++++ MATERIAL FOR THIS EXERCISE
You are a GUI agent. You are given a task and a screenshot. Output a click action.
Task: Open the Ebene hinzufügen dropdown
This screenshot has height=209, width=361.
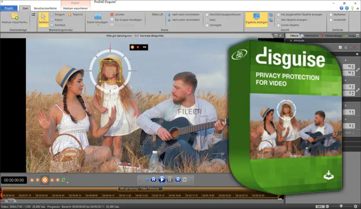coord(97,22)
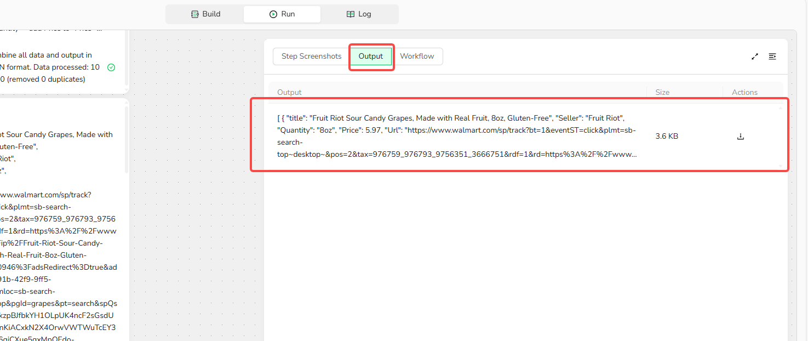Image resolution: width=808 pixels, height=341 pixels.
Task: Click the Build tab's node icon
Action: pos(195,14)
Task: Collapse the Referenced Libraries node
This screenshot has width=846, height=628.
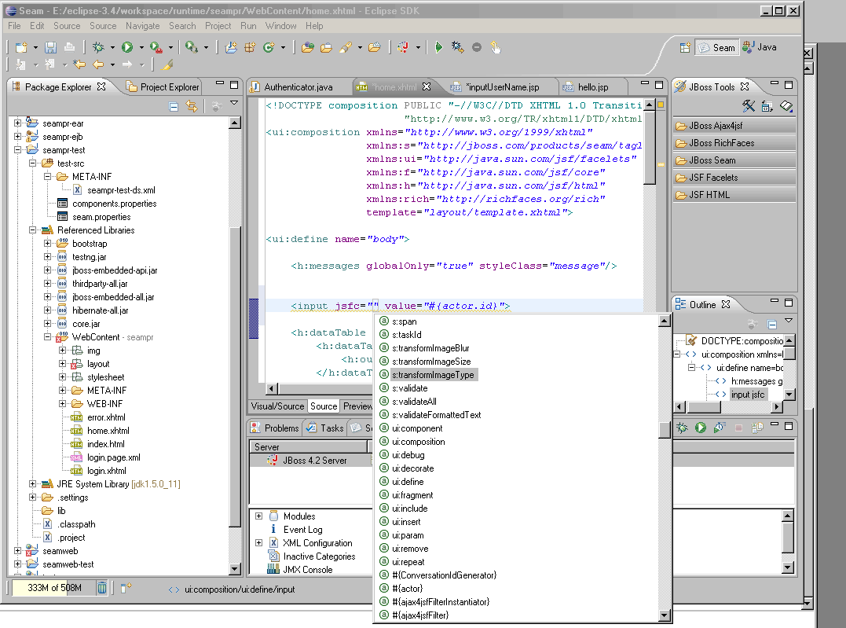Action: (x=33, y=230)
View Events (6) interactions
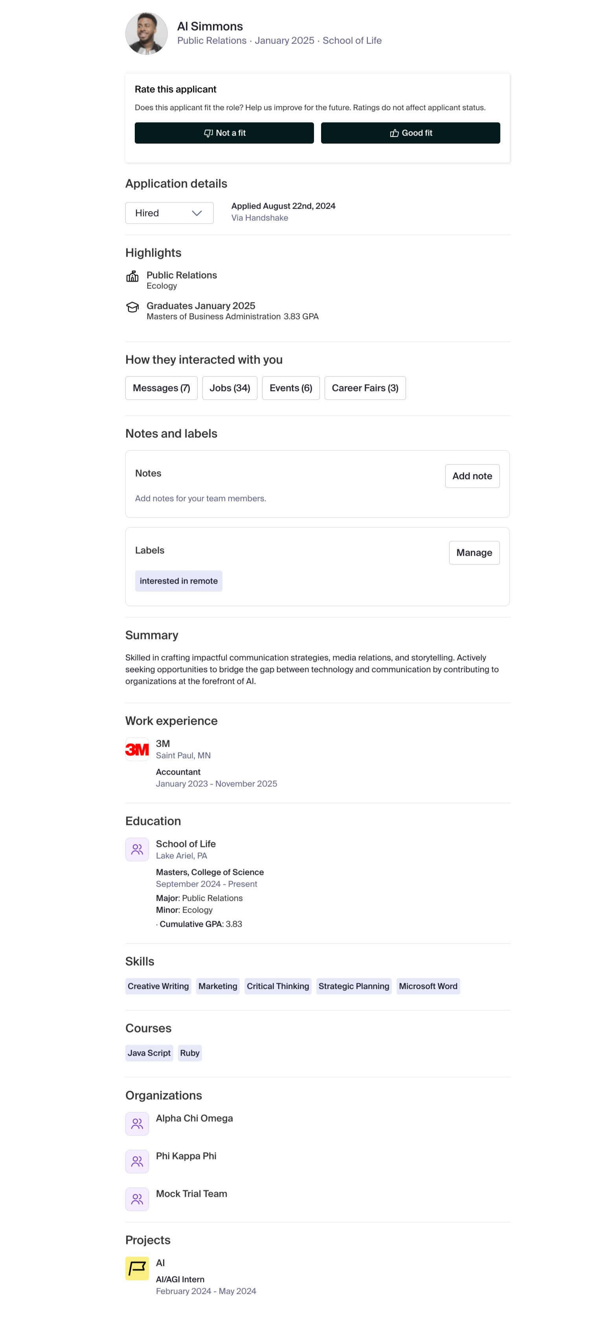Viewport: 610px width, 1323px height. [x=291, y=388]
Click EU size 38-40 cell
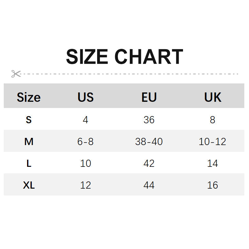Image resolution: width=249 pixels, height=249 pixels. click(x=149, y=142)
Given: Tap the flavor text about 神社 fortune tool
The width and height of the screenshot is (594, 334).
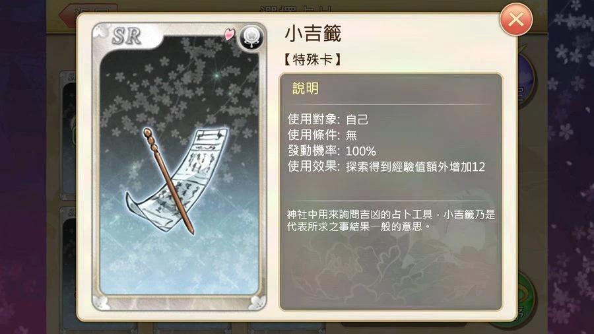Looking at the screenshot, I should pos(391,220).
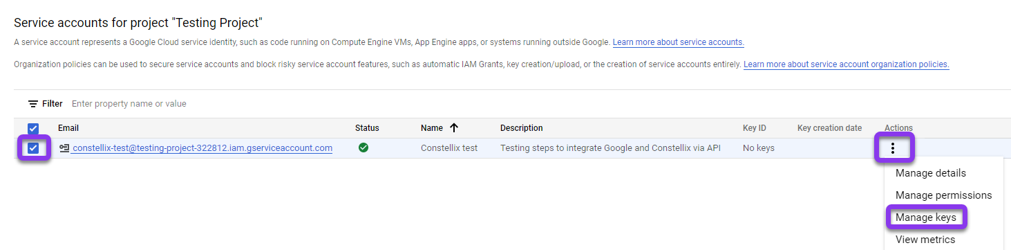Choose Manage details menu entry
This screenshot has height=250, width=1011.
930,173
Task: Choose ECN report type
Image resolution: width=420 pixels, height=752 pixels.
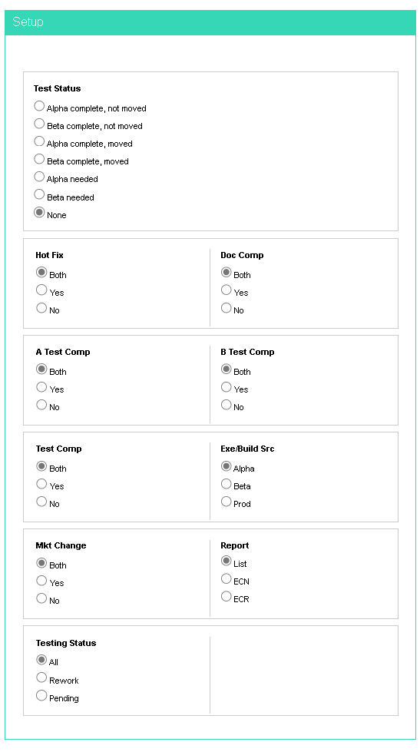Action: point(227,578)
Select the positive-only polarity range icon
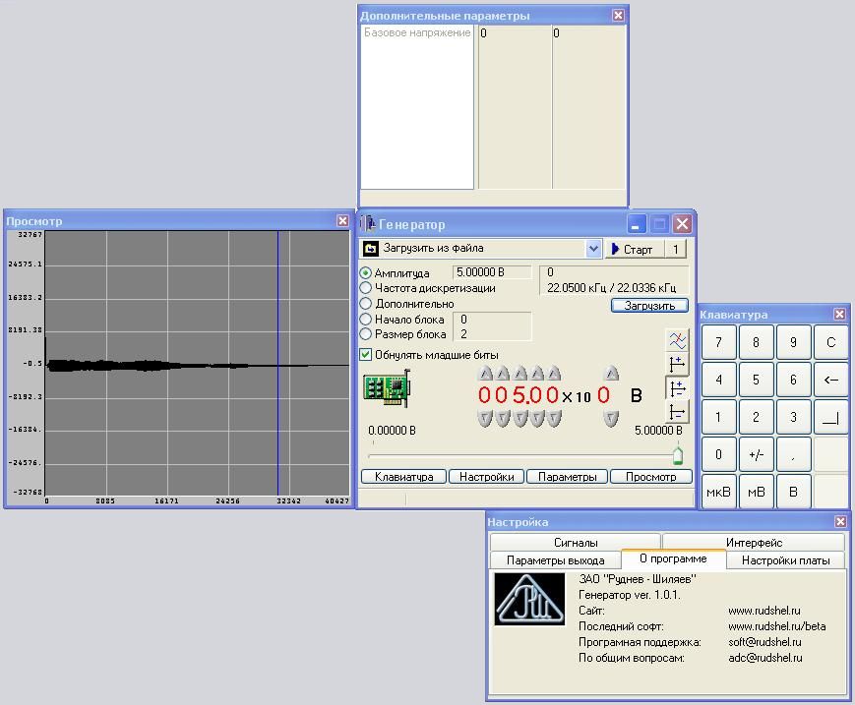 click(677, 365)
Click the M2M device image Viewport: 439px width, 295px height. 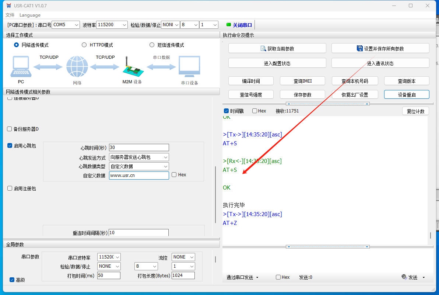[131, 67]
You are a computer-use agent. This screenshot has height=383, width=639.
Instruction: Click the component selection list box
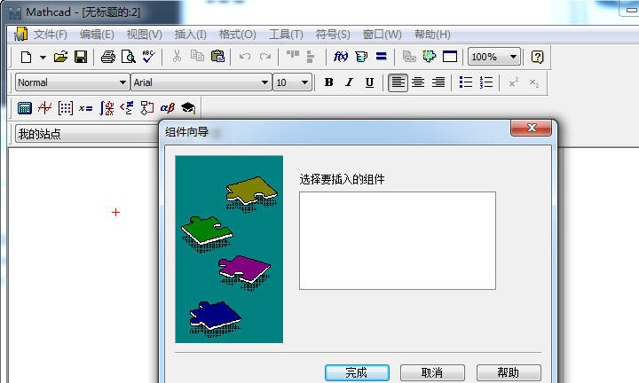click(x=397, y=240)
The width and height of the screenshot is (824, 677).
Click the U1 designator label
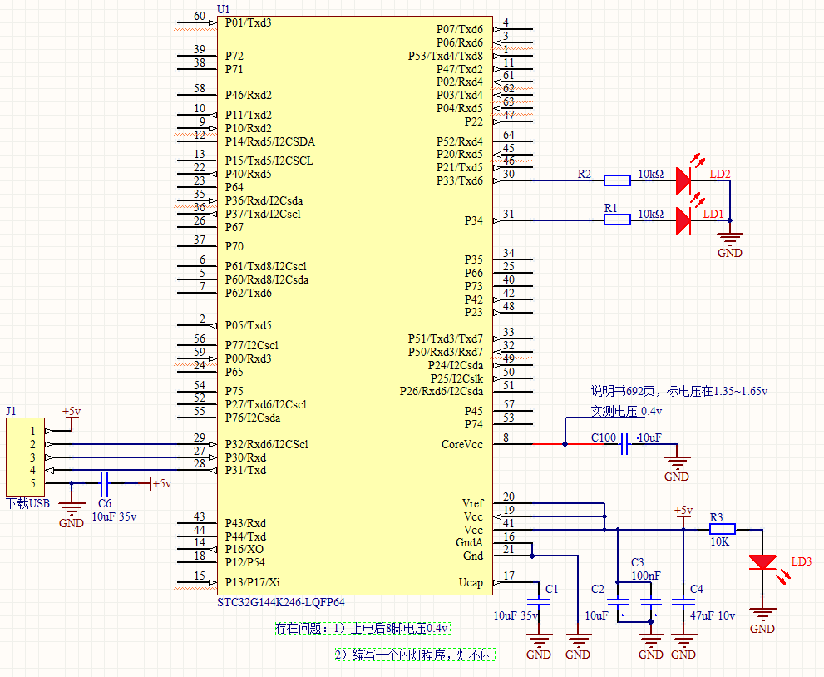(x=223, y=8)
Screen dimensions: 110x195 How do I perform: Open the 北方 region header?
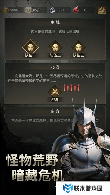[x=55, y=67]
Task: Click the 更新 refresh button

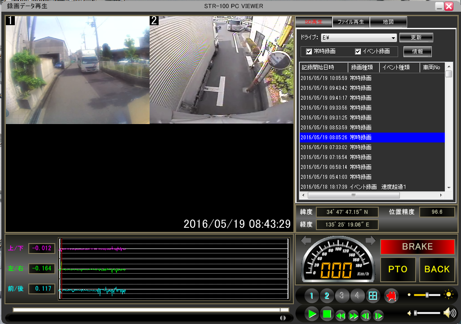Action: point(416,37)
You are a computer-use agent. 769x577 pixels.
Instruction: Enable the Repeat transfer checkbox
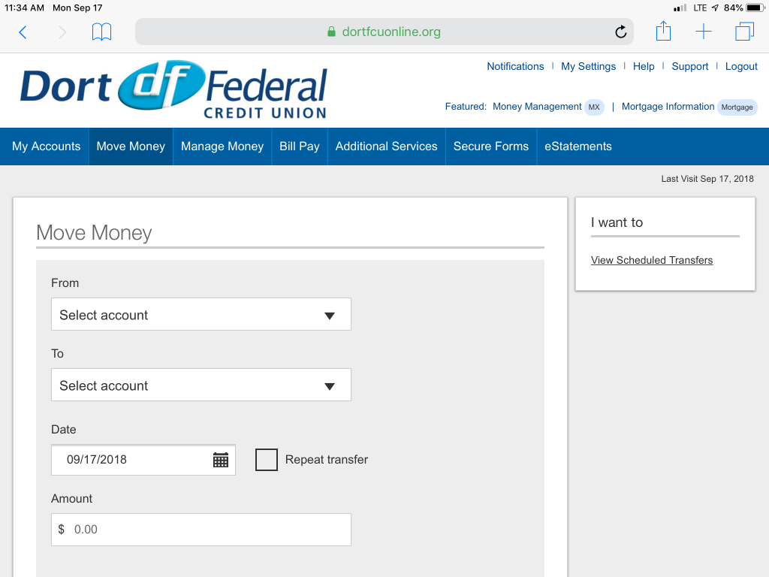click(x=267, y=460)
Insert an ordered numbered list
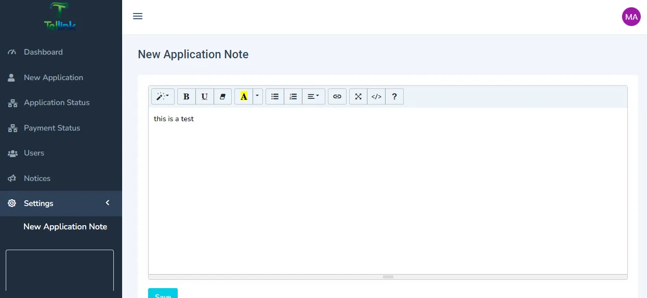 click(x=293, y=97)
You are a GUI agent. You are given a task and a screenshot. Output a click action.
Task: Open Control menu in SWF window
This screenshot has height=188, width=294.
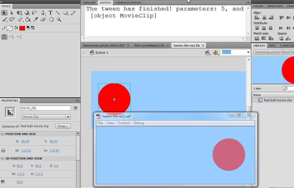(x=124, y=123)
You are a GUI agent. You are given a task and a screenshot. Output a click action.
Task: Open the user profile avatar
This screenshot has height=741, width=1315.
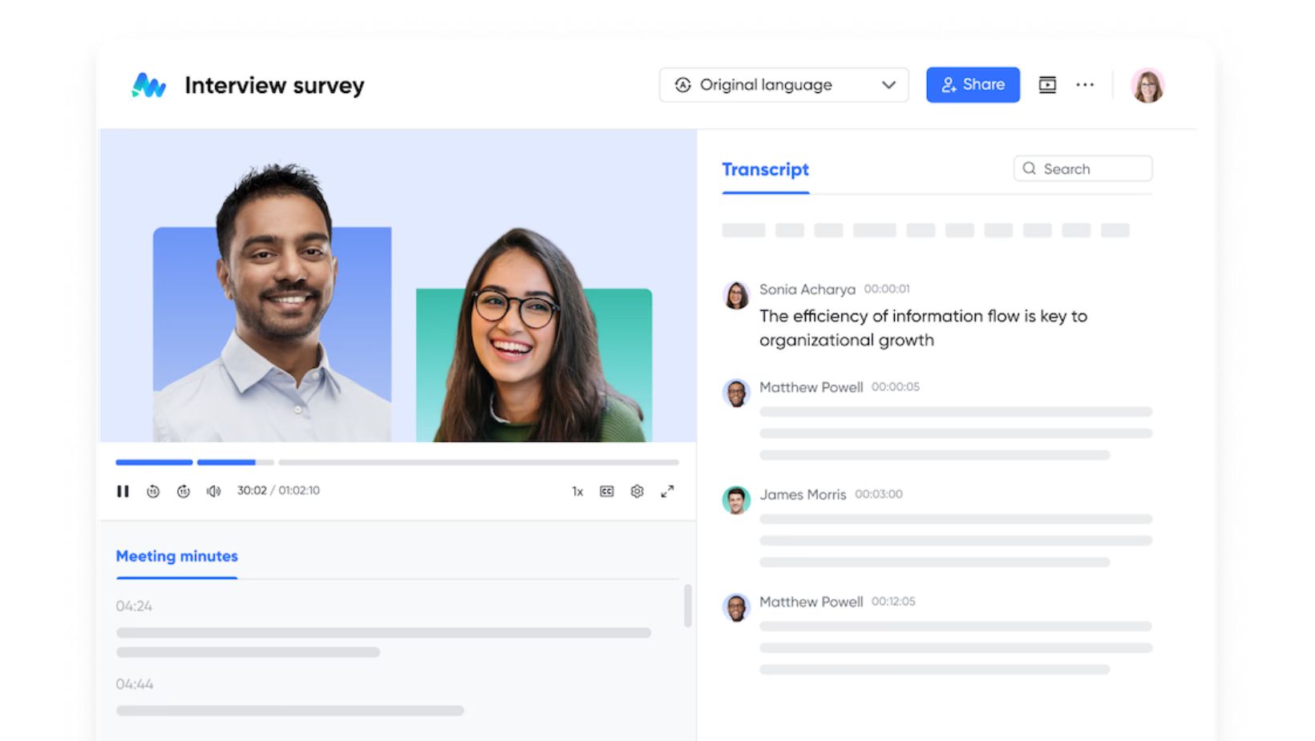[1147, 86]
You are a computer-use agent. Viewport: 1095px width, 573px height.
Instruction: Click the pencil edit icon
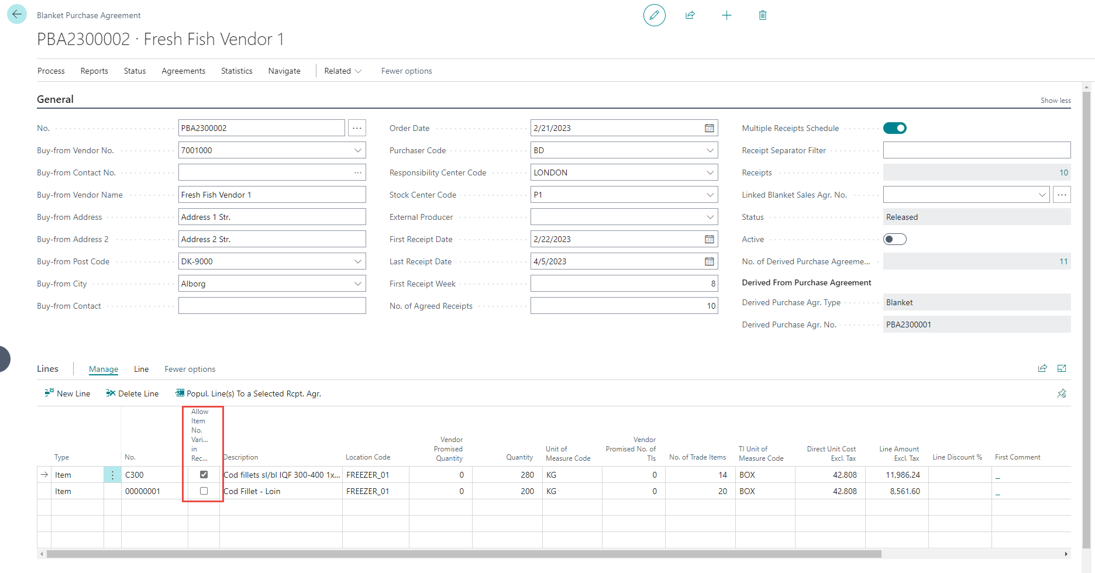click(654, 15)
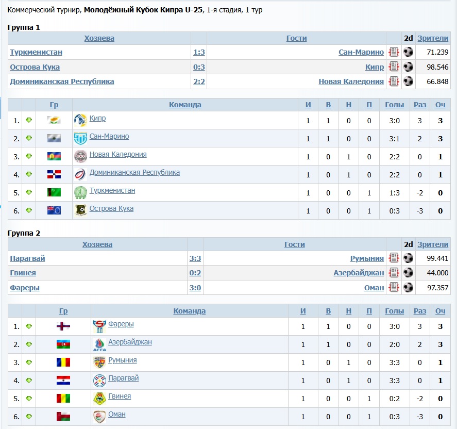Open the 1:3 score for Туркменистан match
Screen dimensions: 457x429
[199, 52]
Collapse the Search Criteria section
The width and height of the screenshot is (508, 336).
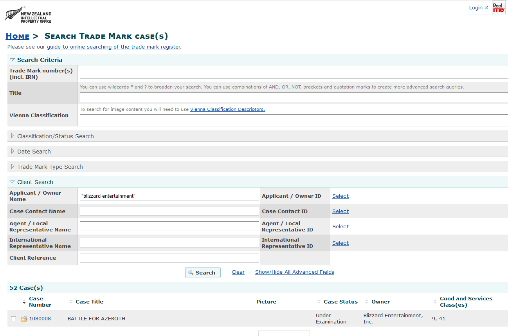(12, 60)
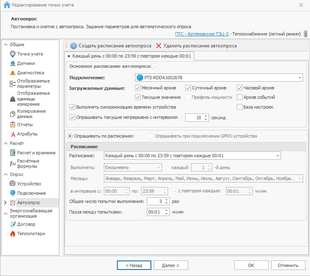Open Отчеты section via its icon
Viewport: 310px width, 276px height.
tap(13, 125)
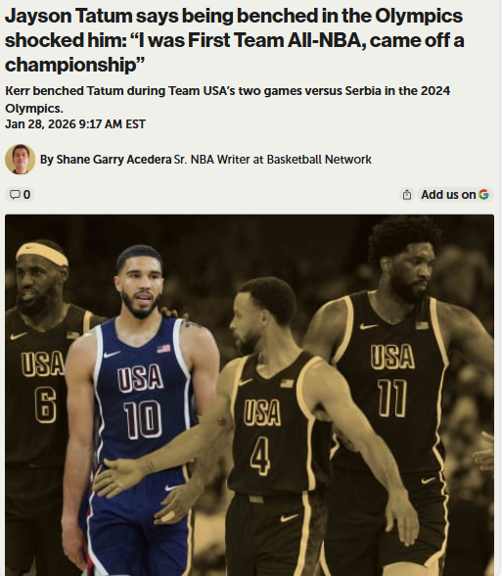The height and width of the screenshot is (576, 502).
Task: Click the Sr. NBA Writer at Basketball Network text
Action: click(x=273, y=160)
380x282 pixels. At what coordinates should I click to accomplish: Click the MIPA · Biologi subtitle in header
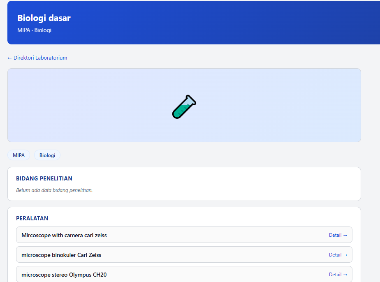click(x=35, y=30)
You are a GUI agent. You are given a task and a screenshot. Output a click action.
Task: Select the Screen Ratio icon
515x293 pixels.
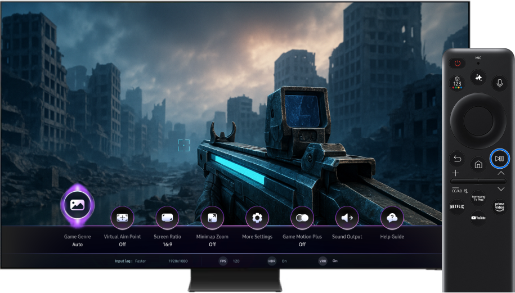click(x=167, y=218)
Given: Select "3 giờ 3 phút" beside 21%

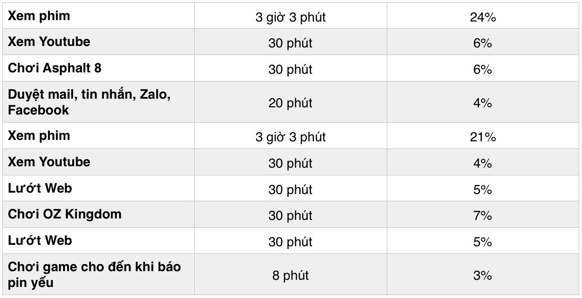Looking at the screenshot, I should (x=291, y=138).
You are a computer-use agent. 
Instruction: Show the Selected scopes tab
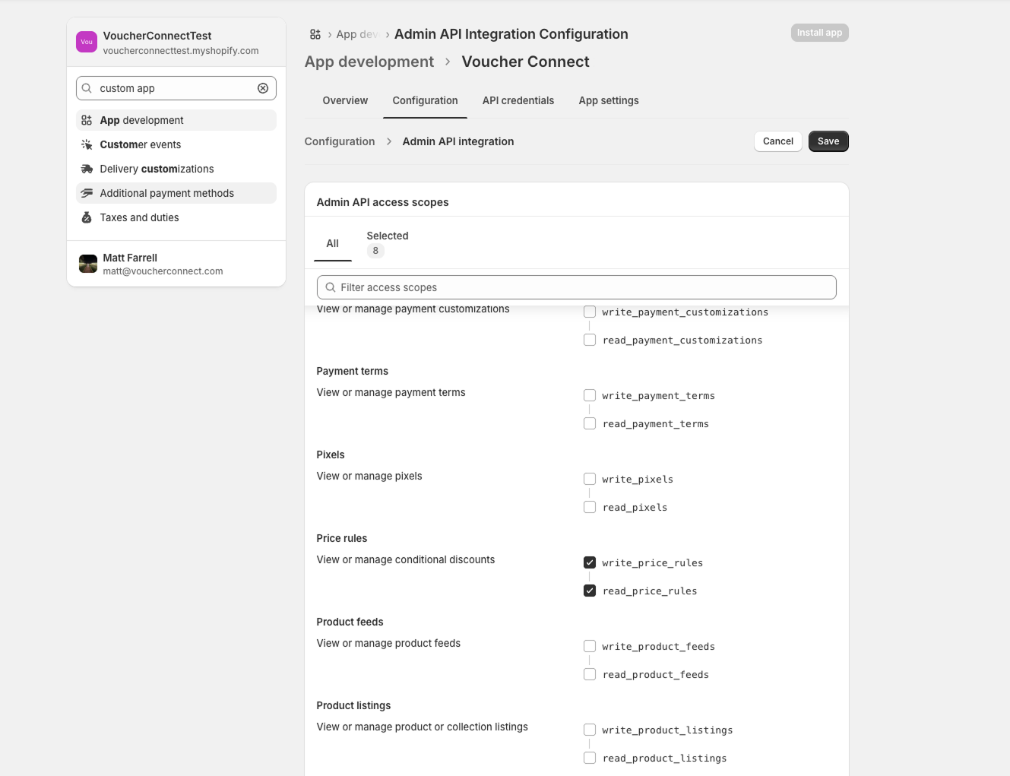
++++++++
Reply with nothing except the number of lines in the listing above that include the string "Collapse".

2